Ingredients for 4 servings:
- 4 large rolls (hamburger buns)
- 2 packs of beef (Black Angus Burger, frozen)
- 3 tomatoes
- 4 slice(s) pickled gherkin(s) (sandwich gherkins)
- 8 slices of processed cheese
- 2 shallots
- 8 slices of bacon
- 4 leaves of iceberg lettuce
- some ketchup
- some sauce (Mississippi Sweet’n Spicy Barbecue Sauce)
- some rapeseed oil
- some sugar
Instructions
Working time approx. 40 minutes; Cooking/baking time approx. 20 minutes; Total time approx. 1 hour
Wash the iceberg lettuce, tear the leaves into bun-sized pieces, and dry them. Slice the tomatoes and set aside four slices for each hamburger. Halve the long cucumber slices to make them easier to distribute on the burger. I think two cucumber slices would be too much on the burger, so I halve one. Finely dice the shallots. Pan-fry the meat in rapeseed oil for 4 minutes per side. Two minutes after turning, add two slices of processed cheese to each slice of meat to melt it nicely. While the meat is cooking, you can use a second pan and fry the bacon without oil until crispy. Once the bacon is cooked, sauté the shallots in the bacon fat until translucent, caramelize them with a tablespoon of sugar, and then set aside on a plate.

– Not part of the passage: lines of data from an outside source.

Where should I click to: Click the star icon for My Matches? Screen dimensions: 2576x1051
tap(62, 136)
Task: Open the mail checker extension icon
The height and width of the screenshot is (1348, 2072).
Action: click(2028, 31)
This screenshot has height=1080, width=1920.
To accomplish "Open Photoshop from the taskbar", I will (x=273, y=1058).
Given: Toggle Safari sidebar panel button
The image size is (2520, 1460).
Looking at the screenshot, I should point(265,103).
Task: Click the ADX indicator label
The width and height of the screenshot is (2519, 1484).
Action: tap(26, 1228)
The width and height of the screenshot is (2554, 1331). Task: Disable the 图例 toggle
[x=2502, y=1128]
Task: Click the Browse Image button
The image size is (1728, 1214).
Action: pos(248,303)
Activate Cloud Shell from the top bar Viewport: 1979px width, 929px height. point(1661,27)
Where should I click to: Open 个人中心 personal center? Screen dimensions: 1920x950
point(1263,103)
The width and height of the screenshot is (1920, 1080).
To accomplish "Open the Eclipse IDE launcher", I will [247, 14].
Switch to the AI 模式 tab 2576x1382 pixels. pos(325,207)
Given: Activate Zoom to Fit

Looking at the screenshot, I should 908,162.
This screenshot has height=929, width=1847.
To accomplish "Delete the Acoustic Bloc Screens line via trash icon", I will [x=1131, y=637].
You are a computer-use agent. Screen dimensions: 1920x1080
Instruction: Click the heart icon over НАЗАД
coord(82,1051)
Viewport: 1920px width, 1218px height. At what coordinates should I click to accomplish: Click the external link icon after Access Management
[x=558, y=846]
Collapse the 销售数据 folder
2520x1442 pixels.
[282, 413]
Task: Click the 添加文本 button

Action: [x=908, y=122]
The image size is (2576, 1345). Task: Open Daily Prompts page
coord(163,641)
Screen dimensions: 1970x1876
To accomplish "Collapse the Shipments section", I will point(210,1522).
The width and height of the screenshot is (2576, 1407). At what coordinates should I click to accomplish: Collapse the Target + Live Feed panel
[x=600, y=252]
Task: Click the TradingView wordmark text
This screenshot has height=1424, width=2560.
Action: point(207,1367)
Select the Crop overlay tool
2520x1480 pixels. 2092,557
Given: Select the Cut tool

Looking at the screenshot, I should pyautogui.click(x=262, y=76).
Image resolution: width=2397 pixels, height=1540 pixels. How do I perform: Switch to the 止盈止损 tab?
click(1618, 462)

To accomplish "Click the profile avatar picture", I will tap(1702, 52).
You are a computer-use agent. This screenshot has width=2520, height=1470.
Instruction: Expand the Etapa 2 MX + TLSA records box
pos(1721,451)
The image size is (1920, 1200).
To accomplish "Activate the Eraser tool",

Halve the hamburger buns and toast them in a toaster on setting 2.5 (Note: If the toaster is already preheated, you’ll need to use setting 2 or 1.5!). When the meat is cooked, place a slice of iceberg lettuce on the hamburger bun, then add the meat, cheese, pickles, tomatoes, onions, barbecue sauce, and a little ketchup, and finally the bacon. Fold it up and serve.